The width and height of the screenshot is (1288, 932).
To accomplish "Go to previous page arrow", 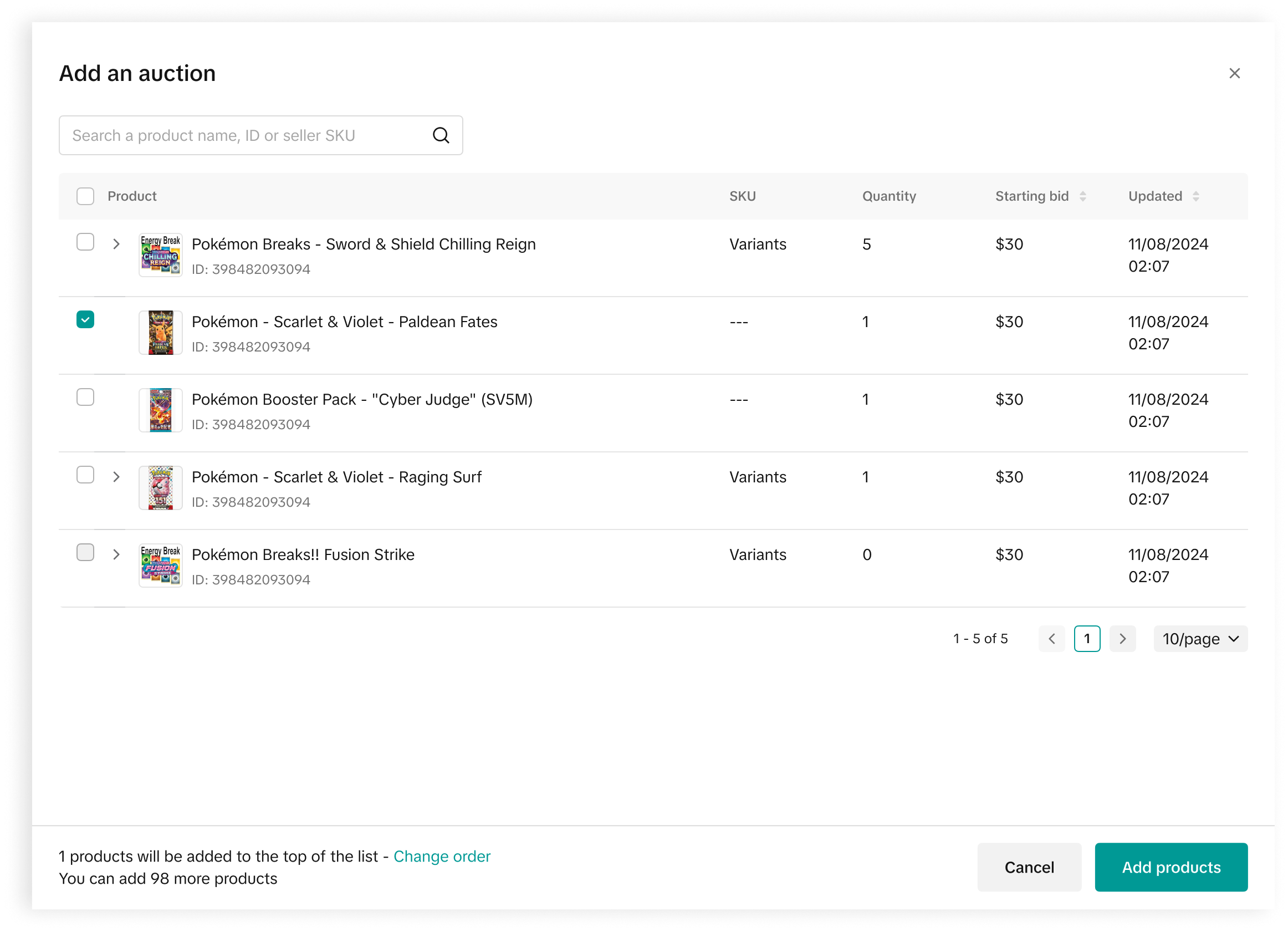I will pyautogui.click(x=1051, y=639).
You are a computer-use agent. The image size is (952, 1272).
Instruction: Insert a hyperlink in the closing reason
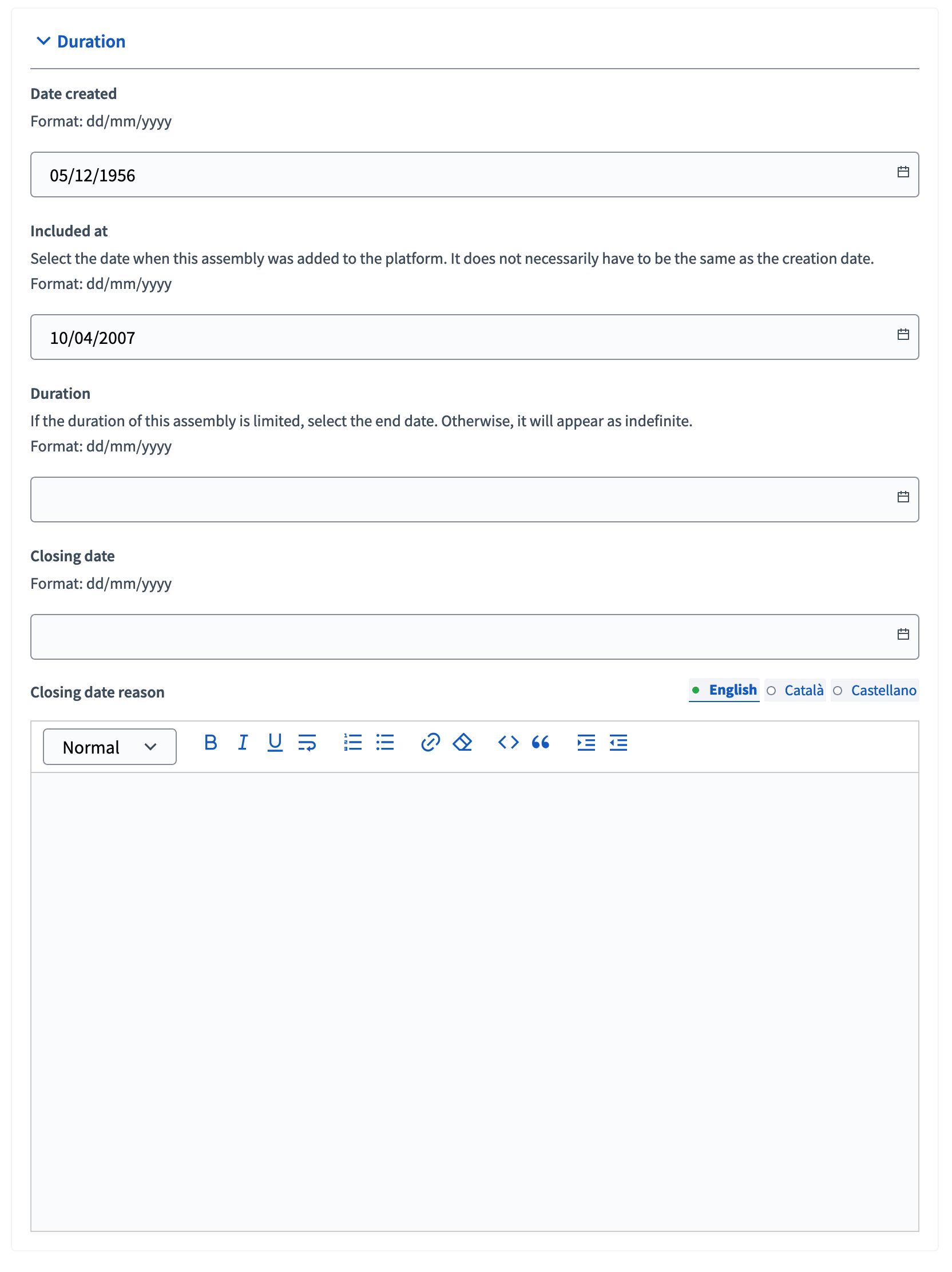[x=430, y=742]
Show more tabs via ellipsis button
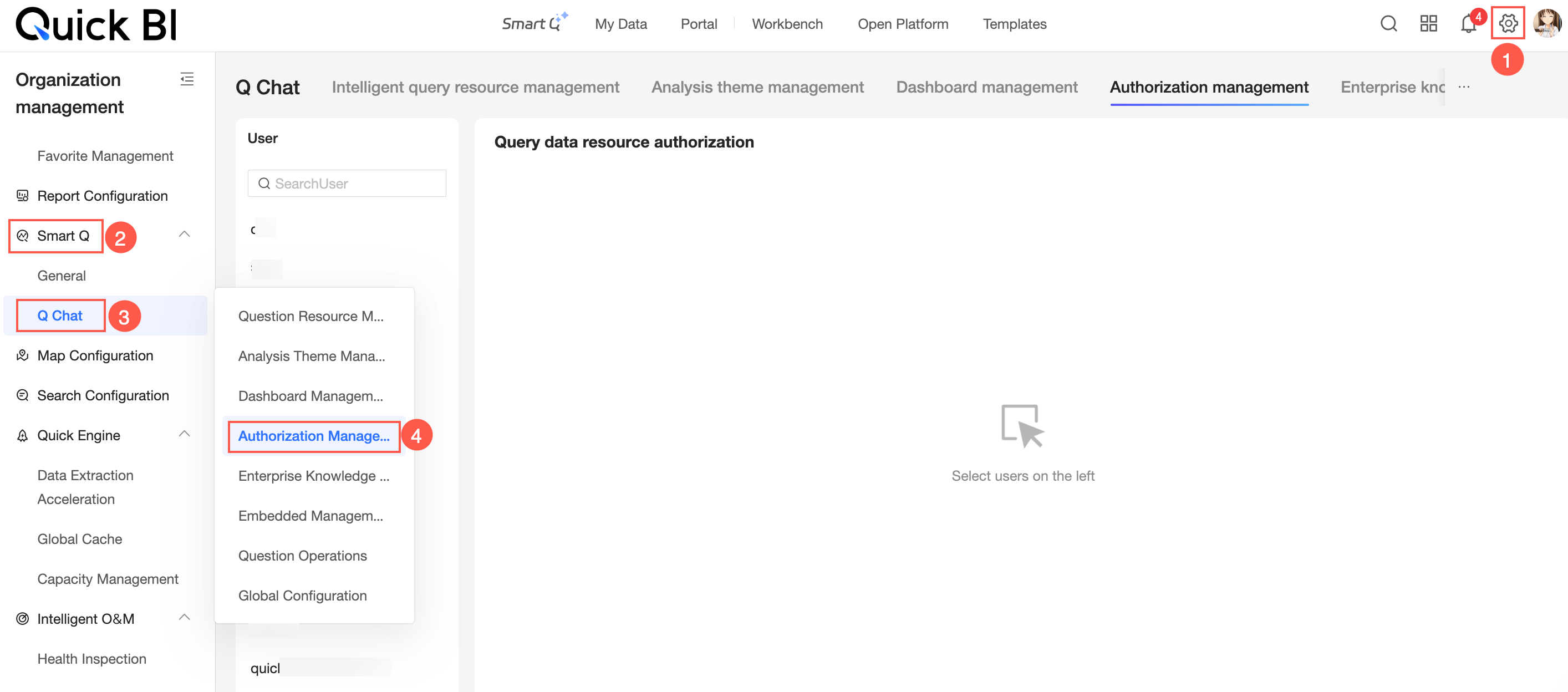This screenshot has height=692, width=1568. click(x=1464, y=87)
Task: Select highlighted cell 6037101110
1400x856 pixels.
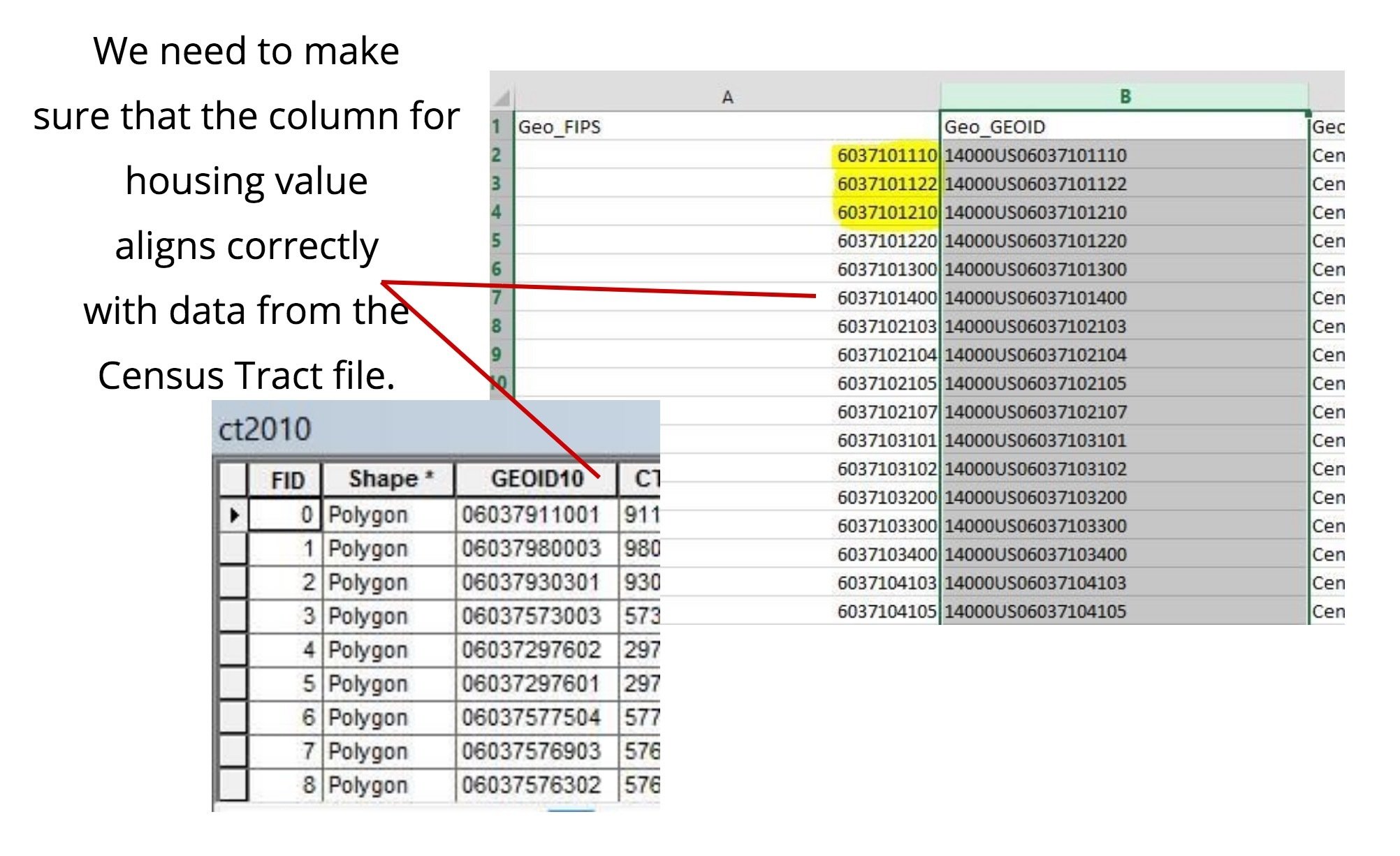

* * * *

> **Problem to solve**: Give back the lines from the one containing "Task: Select highlighted cell 6037101110" through the last line of the records above exactly as they appear, both included, and no pictures.

> **Answer area**:
Task: Select highlighted cell 6037101110
1400x856 pixels.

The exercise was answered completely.